Em Buenos Aires, em contraste, o palácio presidencial fica no centro da cidade mais populosa. A administração inteira está ali, na cara da população. Todo dia tem protesto por algum motivo na praça de Mayo, que fica bem diante do nariz do poder. Raramente esses protestos redundam em objetos voadores, aliás. A possibilidade de ter sua reclamação ouvida mais facilmente, mesmo com insistência, provavelmente inibe comportamentos mais extremos.

Ainda sobre esse contraste, outro dia postaram no Facebook uma foto interessante: como os prefeitos de Nova York, Londres, Moscou e São Paulo vão ao trabalho. Ainda que Boris Johnson e Michael Bloomberg tenham tirado essas fotos em operações de marquetagem, o contraste é eloquente:

OK, no século 21 temos as redes sociais, que permitem que qualquer um seja ouvido.

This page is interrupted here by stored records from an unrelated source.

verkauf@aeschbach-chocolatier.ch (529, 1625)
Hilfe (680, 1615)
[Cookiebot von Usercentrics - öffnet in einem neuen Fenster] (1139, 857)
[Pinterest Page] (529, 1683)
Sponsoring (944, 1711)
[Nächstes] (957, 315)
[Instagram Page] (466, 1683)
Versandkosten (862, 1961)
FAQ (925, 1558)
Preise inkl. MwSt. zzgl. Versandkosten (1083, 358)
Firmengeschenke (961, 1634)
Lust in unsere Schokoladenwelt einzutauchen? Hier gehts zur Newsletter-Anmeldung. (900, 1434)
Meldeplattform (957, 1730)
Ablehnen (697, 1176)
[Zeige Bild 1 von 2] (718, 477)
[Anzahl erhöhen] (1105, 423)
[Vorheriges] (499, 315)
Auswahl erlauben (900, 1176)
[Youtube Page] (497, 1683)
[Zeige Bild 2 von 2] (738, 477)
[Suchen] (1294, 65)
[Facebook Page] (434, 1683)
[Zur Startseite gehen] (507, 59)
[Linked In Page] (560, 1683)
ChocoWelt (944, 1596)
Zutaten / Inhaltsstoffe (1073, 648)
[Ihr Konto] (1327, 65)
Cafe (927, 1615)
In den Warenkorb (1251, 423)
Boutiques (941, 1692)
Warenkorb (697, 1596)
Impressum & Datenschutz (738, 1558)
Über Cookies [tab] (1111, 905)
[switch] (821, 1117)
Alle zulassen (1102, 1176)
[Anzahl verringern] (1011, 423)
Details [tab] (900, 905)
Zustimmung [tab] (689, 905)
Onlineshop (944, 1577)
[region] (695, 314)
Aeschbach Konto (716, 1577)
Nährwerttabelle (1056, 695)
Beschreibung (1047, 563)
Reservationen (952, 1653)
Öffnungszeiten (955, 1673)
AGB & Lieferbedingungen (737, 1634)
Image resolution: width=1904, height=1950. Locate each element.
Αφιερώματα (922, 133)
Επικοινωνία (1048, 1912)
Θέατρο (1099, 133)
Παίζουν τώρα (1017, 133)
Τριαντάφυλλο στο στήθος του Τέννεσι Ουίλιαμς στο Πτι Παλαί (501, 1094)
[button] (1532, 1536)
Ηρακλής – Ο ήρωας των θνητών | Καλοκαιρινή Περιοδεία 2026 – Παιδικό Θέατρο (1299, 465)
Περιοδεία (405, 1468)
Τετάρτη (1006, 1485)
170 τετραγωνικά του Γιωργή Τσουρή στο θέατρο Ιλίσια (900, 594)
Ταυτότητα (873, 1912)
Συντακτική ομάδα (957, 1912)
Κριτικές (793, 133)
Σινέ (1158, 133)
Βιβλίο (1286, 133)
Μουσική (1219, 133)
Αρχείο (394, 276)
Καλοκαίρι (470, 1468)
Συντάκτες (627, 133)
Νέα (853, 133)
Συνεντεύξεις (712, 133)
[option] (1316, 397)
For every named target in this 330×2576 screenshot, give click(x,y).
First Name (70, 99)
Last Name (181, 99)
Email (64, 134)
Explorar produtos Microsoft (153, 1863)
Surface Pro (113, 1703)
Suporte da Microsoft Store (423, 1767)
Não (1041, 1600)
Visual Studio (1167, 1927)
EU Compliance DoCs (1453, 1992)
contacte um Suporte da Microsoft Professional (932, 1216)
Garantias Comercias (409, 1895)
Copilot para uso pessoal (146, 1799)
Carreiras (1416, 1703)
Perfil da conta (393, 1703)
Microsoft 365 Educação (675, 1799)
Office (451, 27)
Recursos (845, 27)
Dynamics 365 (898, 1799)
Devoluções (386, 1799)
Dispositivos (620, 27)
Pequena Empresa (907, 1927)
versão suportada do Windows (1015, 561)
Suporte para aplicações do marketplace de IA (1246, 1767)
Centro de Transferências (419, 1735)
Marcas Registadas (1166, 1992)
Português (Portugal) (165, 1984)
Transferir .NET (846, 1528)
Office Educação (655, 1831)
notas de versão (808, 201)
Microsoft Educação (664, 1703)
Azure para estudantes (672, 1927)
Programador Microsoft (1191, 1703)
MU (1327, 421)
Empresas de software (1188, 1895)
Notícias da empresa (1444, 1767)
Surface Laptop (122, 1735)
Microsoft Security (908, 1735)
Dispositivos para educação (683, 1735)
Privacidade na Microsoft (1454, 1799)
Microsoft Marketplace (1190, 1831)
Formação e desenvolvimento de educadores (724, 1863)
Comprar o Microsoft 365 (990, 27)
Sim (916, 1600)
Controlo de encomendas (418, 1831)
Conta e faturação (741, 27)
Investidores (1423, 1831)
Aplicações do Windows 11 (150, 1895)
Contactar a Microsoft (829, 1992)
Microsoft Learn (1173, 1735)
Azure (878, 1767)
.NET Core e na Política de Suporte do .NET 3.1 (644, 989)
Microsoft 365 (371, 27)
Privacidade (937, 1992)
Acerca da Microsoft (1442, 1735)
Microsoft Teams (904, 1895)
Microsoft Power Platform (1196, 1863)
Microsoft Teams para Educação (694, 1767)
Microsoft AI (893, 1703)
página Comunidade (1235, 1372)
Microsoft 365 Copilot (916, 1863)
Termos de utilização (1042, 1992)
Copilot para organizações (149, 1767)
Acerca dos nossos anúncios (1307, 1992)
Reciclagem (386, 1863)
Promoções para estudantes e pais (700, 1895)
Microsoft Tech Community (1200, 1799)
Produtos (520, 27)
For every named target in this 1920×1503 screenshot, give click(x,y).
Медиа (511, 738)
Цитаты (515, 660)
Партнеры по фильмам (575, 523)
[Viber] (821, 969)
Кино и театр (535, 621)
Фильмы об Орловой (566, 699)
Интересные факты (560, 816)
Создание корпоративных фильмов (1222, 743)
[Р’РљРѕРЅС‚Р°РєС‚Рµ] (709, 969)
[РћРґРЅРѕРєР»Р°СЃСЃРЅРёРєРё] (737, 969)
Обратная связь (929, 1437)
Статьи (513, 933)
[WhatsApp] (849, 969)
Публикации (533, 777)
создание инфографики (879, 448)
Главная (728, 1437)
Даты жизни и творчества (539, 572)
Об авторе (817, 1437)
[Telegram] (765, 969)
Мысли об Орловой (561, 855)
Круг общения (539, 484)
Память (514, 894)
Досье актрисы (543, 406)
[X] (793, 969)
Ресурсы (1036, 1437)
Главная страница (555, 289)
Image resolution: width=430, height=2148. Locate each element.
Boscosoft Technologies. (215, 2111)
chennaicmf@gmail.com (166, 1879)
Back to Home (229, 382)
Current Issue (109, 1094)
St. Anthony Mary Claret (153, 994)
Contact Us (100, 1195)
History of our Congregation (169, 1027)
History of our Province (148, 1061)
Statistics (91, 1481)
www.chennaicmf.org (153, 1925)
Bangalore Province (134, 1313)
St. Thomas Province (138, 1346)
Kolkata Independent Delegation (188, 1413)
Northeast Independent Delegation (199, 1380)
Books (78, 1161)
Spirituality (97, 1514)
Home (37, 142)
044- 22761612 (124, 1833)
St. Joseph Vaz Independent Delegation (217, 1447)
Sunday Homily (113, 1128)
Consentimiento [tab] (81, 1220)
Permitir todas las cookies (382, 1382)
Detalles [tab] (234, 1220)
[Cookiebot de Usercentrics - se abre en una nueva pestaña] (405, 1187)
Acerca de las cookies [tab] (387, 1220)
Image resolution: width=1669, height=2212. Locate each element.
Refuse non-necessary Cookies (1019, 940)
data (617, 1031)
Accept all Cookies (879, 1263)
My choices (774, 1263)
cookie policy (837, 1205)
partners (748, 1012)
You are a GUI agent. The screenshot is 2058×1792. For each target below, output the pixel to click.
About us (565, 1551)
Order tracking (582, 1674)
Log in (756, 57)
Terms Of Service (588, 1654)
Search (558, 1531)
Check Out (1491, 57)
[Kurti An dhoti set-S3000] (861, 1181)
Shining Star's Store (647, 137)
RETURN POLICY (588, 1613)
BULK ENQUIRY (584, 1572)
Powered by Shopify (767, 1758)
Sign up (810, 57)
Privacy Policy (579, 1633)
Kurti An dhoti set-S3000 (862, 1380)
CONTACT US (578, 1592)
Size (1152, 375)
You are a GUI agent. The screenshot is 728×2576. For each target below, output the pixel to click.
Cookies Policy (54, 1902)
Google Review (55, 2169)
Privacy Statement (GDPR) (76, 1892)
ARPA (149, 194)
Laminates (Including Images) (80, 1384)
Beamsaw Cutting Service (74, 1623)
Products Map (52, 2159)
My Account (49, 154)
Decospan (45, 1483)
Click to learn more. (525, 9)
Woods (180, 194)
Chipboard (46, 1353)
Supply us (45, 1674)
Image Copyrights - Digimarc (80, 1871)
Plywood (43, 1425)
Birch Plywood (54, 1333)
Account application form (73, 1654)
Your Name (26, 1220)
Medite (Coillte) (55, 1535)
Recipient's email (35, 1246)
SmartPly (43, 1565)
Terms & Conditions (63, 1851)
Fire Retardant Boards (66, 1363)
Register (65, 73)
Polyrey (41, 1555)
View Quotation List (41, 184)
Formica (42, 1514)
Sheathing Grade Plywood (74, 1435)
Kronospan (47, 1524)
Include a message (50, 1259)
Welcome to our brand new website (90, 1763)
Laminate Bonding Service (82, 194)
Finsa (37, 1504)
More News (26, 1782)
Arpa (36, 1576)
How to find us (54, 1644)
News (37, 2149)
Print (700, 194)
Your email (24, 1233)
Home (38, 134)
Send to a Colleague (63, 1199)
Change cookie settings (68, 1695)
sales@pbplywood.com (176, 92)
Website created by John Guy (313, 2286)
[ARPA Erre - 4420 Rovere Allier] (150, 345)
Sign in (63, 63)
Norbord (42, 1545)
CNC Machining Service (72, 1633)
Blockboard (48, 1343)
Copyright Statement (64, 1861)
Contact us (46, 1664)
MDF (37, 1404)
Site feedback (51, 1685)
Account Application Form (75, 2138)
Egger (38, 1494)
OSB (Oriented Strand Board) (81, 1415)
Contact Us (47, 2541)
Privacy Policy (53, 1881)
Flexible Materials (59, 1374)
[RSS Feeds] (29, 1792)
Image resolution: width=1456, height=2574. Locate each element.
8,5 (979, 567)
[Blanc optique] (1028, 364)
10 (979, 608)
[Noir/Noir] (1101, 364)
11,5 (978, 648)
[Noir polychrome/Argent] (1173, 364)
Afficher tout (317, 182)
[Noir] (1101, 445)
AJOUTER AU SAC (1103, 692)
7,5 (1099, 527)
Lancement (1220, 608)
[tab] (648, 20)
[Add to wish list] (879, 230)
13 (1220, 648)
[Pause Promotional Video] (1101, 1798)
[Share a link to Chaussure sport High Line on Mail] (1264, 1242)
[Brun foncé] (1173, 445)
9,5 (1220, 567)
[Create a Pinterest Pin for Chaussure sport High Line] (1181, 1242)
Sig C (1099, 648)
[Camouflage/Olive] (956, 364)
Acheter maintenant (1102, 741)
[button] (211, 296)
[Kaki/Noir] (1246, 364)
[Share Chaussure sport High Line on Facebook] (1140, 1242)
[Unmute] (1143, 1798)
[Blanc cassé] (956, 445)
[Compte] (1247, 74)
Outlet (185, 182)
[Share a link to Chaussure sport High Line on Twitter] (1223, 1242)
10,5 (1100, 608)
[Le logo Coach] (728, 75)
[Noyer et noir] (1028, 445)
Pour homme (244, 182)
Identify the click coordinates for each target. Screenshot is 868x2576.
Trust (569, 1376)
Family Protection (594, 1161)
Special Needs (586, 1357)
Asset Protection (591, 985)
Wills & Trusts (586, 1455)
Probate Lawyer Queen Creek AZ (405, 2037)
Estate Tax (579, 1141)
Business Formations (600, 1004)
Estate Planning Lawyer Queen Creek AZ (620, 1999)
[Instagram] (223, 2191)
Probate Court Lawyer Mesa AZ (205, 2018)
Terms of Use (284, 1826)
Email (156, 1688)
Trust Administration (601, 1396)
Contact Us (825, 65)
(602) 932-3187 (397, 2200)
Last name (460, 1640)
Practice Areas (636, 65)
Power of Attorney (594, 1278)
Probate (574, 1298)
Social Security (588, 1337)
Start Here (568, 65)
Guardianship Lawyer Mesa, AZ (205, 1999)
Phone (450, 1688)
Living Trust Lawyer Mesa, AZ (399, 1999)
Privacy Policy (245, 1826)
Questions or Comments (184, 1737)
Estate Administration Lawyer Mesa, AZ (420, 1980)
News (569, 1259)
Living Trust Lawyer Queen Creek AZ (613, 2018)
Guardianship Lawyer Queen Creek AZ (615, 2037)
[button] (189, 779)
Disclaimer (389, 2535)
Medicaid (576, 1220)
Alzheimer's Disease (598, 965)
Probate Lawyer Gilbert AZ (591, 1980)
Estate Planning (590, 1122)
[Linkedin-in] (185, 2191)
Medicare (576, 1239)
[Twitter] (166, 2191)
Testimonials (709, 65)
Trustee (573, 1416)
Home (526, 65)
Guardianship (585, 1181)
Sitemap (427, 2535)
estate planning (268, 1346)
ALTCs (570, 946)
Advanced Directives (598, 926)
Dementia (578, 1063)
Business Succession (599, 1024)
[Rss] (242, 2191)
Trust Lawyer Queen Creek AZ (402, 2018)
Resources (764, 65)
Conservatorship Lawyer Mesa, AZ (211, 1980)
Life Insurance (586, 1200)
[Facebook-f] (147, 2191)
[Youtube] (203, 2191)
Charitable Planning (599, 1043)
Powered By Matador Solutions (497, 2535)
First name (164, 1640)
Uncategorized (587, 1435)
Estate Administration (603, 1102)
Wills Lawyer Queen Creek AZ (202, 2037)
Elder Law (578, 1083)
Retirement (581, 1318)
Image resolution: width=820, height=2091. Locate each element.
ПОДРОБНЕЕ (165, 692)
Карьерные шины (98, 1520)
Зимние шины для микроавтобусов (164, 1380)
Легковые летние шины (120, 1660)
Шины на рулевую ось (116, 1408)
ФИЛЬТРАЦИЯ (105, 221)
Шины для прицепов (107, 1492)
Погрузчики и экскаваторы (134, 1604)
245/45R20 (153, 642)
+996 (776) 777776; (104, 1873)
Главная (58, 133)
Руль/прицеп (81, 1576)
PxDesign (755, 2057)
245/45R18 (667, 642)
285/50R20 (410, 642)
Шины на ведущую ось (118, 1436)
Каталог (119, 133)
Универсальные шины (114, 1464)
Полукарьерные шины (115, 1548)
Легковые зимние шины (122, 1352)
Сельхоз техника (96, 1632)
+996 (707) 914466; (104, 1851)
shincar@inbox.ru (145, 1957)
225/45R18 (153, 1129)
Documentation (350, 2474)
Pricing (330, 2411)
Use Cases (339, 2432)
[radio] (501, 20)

Protestar em pessoa, dizem, virou coisa do passado. O negócio, parece, é dar milhares de likes em causas no Facebook, e tome churrascão.

Apesar de eu próprio usar bastante o Twitter e o Facebook, tenho cá minhas dúvidas.

A principal delas é quanto à relativa falta de ouvidos. Nos próximos meses você vai ver políticos redescobrindo o Twitter a rodo, sendo muito fofos e fazendo coraçãozinho com as mãos.

Uma vez eleitos, tratarão o Twitter ou como a presidente Dilma, que simplesmente sumiu (seu último tweet é de 13 de dezembro de 2010), ou como o governador Alckmin, cujos assessores monitoram as redes sociais para determinar quando é conveniente ter uma dor de barriga.

O ideal mesmo era um diálogo mais franco entre governantes e governados. Sem ovos e nem subterfúgios. Mas você acha que isso vai acontecer tão cedo, ainda mais sendo 2012 um ano eleitoral? E o que você está fazendo a respeito?